▶ _Short problem_: Update the lines below so that every "Instruction:" becomes "Goal:", and leave the rest of the lines unchanged.

----- Source material -----

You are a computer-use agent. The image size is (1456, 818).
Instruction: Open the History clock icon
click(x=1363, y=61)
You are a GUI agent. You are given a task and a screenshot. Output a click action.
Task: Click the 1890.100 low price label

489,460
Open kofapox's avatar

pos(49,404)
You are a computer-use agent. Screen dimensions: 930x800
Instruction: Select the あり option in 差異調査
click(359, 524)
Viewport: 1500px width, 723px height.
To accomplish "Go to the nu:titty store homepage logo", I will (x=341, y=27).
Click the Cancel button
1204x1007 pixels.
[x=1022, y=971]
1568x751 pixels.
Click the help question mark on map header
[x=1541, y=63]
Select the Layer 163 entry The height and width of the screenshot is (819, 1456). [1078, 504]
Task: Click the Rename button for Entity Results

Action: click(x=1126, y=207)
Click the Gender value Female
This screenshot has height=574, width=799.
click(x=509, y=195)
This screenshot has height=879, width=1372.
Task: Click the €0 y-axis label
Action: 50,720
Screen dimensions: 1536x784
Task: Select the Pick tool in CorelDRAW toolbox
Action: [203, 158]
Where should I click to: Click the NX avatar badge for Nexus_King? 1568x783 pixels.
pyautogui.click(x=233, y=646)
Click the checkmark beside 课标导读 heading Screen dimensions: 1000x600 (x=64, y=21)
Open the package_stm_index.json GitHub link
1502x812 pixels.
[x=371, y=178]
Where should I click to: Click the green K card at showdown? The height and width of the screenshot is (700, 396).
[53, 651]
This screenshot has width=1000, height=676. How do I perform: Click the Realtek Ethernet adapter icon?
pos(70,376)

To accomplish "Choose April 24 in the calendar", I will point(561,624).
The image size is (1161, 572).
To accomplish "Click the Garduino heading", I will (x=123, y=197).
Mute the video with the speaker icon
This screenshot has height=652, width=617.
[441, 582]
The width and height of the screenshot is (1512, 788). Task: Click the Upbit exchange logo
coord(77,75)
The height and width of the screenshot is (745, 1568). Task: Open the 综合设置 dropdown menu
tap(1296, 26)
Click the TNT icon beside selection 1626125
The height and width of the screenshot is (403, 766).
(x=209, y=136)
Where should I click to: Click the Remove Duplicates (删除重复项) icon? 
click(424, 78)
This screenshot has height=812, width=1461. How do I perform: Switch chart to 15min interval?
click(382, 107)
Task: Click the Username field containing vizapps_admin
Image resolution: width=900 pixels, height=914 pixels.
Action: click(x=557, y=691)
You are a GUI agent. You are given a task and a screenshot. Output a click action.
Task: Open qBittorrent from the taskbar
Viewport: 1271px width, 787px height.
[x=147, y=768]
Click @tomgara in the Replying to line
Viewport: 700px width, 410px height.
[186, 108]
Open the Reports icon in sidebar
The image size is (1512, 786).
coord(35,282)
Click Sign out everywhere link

-----

▶ _Task answer_:
You are a computer-use agent. The image size is (1456, 818).
Goal: Open the History clock icon
click(x=1363, y=61)
You are a GUI agent. You are given a task and a screenshot. Output a click action.
Task: Click the 1890.100 low price label

489,460
Open kofapox's avatar

pos(49,404)
You are a computer-use agent. Screen dimensions: 930x800
Goal: Select the あり option in 差異調査
click(359, 524)
Viewport: 1500px width, 723px height.
To accomplish "Go to the nu:titty store homepage logo", I will (x=341, y=27).
Click the Cancel button
1204x1007 pixels.
[x=1022, y=971]
1568x751 pixels.
Click the help question mark on map header
[x=1541, y=63]
Select the Layer 163 entry The height and width of the screenshot is (819, 1456). [1078, 504]
Task: Click the Rename button for Entity Results

Action: click(x=1126, y=207)
Click the Gender value Female
This screenshot has height=574, width=799.
click(x=509, y=195)
This screenshot has height=879, width=1372.
Task: Click the €0 y-axis label
Action: 50,720
Screen dimensions: 1536x784
Task: Select the Pick tool in CorelDRAW toolbox
Action: [203, 158]
Where should I click to: Click the NX avatar badge for Nexus_King? 1568x783 pixels.
pyautogui.click(x=233, y=646)
Click the checkmark beside 课标导读 heading Screen dimensions: 1000x600 (x=64, y=21)
Open the package_stm_index.json GitHub link
1502x812 pixels.
[x=371, y=178]
Where should I click to: Click the green K card at showdown? The height and width of the screenshot is (700, 396).
[53, 651]
This screenshot has width=1000, height=676. How do I perform: Click the Realtek Ethernet adapter icon?
pos(70,376)

To accomplish "Choose April 24 in the calendar", I will point(561,624).
The image size is (1161, 572).
To accomplish "Click the Garduino heading", I will (x=123, y=197).
Mute the video with the speaker icon
This screenshot has height=652, width=617.
[441, 582]
The width and height of the screenshot is (1512, 788). Task: Click the Upbit exchange logo
coord(77,75)
The height and width of the screenshot is (745, 1568). Task: Open the 综合设置 dropdown menu
tap(1296, 26)
Click the TNT icon beside selection 1626125
The height and width of the screenshot is (403, 766).
(x=209, y=136)
Where should I click to: Click the Remove Duplicates (删除重复项) icon? 
click(424, 78)
This screenshot has height=812, width=1461. How do I perform: Switch chart to 15min interval?
click(382, 107)
Task: Click the Username field containing vizapps_admin
Image resolution: width=900 pixels, height=914 pixels.
Action: click(x=557, y=691)
You are a GUI agent. You are given a task and a screenshot. Output a click action.
Task: Open qBittorrent from the taskbar
Viewport: 1271px width, 787px height.
[x=147, y=768]
Click @tomgara in the Replying to line
Viewport: 700px width, 410px height.
[186, 108]
Open the Reports icon in sidebar
The image size is (1512, 786).
coord(35,282)
Click Sign out everywhere link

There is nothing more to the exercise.